For 60 of his 84 years, Frank Ramirez has lived on West Broadway in San Gabriel, just past the old mission in the center of the historic district. I drove there Friday morning to answer, in person, a letter he had written to me.
Sometimes it feels as though I'm losing ground in responding to readers who write or call. On the holiday weekend, it seemed appropriate to offer all those people both an apology and a thank-you, as well as to highlight one of many who took the time to write.
In Ramirez's letter, which I drew randomly from a box, he told me a few things about himself. He fought under Gen. George S. Patton and was wounded in the Battle of the Bulge on Christmas Eve in 1944. He ran Panchito's restaurant in San Gabriel for 37 years and won "hundreds of awards!" And he was very disturbed by the tales of suffering in my series on downtown L.A.'s skid row.
"Hoping to hear from you," he wrote in longhand on lined paper, signing his letter:
"\o7Sinceramente, \f7Frank W. Ramirez."
Ramirez answered the door of the little GI stucco home he bought after World War II, offered a big handshake and a bigger smile, and led me directly to the kitchen table where he spends hours a day writing letters and organizing the history of his life.

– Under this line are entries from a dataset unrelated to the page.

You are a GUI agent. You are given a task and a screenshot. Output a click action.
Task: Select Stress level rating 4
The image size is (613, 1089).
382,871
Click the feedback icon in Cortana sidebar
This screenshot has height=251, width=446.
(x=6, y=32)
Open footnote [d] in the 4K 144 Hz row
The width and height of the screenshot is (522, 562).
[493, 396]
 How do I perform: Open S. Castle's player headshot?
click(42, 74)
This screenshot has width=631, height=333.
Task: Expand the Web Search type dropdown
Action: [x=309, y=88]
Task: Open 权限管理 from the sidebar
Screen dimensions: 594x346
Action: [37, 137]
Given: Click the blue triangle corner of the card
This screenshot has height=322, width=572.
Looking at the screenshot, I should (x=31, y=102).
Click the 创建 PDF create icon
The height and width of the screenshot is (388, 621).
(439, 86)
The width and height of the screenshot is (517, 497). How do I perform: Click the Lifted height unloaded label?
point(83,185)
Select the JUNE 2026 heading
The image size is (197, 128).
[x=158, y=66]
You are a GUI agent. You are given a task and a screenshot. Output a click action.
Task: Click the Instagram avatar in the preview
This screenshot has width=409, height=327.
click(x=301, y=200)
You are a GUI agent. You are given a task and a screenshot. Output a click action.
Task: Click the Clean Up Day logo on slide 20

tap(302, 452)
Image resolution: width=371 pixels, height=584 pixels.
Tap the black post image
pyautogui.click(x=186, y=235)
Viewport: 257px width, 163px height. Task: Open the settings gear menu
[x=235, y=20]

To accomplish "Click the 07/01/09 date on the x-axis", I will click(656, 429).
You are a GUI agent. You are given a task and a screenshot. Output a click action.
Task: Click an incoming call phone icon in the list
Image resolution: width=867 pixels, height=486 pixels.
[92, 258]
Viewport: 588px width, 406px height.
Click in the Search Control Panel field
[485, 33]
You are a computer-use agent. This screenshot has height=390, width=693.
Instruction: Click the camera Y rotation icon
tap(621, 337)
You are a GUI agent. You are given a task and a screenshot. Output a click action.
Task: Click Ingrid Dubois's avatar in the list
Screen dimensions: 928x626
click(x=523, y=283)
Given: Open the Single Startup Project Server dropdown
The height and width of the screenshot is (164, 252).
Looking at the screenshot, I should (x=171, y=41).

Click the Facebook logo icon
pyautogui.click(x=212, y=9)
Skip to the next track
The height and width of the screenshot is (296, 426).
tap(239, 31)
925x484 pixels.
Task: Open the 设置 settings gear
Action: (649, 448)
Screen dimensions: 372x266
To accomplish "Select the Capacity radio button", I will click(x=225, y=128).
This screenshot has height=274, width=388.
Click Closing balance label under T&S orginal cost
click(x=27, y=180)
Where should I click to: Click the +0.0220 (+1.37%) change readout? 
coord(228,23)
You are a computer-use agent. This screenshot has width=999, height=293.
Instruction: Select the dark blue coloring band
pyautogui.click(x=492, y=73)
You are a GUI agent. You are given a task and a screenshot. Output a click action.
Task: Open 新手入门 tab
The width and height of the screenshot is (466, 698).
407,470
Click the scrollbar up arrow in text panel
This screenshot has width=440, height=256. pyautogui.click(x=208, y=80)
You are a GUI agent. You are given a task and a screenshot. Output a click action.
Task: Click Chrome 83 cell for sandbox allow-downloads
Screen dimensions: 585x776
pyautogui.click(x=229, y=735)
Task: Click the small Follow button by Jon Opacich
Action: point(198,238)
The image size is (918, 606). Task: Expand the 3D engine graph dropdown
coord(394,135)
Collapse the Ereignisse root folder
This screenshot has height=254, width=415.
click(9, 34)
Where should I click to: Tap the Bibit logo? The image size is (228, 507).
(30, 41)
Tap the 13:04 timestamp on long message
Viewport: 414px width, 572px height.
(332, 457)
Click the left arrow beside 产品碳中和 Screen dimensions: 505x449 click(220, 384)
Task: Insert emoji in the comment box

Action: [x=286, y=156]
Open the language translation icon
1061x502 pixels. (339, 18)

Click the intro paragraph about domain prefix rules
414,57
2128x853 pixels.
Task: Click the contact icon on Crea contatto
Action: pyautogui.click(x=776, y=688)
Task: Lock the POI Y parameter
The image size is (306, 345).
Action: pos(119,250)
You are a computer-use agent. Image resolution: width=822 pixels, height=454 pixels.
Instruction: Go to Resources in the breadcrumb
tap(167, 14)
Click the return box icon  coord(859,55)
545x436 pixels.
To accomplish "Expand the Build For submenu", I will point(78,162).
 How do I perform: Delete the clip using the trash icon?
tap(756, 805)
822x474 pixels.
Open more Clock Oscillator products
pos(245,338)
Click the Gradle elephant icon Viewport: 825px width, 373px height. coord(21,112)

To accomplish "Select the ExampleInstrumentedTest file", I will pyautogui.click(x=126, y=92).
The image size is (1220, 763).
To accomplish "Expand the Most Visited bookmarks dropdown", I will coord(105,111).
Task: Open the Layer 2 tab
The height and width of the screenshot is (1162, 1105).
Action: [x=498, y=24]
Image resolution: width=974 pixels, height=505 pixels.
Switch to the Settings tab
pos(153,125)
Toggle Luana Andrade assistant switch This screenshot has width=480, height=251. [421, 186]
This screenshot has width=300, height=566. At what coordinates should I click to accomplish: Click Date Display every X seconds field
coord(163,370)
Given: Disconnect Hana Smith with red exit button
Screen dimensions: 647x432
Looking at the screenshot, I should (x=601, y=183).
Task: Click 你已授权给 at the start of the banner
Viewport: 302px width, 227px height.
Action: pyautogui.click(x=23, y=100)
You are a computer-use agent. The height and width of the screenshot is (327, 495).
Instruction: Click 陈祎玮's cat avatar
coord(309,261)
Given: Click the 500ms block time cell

Queenie the cat and Baby Dolly the Chihuahua were at his feet, along with stacks of folders and envelopes.
He showed me a copy of the letter he had written to me, but it wasn't a photocopy. Ramirez doesn't have a computer or a copy or fax machine. When he writes a letter to the president of the United States to complain about the rising cost of medical care for people on fixed incomes, or a letter to anyone else for that matter, Ramirez then pens a second copy for his personal files.
"That's why it takes up so much time," said Margaret, his wife of 66 years. "It's late sometimes when I go to bed, and he's still here writing."
They met on Olvera Street, by the way, a couple of local kids, born and raised.
"He was clean and not fancy," Margaret said when I asked how Frank managed to sweep her off her feet. "I didn't trust boys. They'd say, 'Prove how much you love me,' but they didn't know who they were dealing with."
Sixty-six years, five children, 12 grandchildren and seven great-grandchildren later, they're still happy to be together.
"Never argue," Ramirez advised me out of his wife's presence. "That's the key, because nobody ever wins an argument."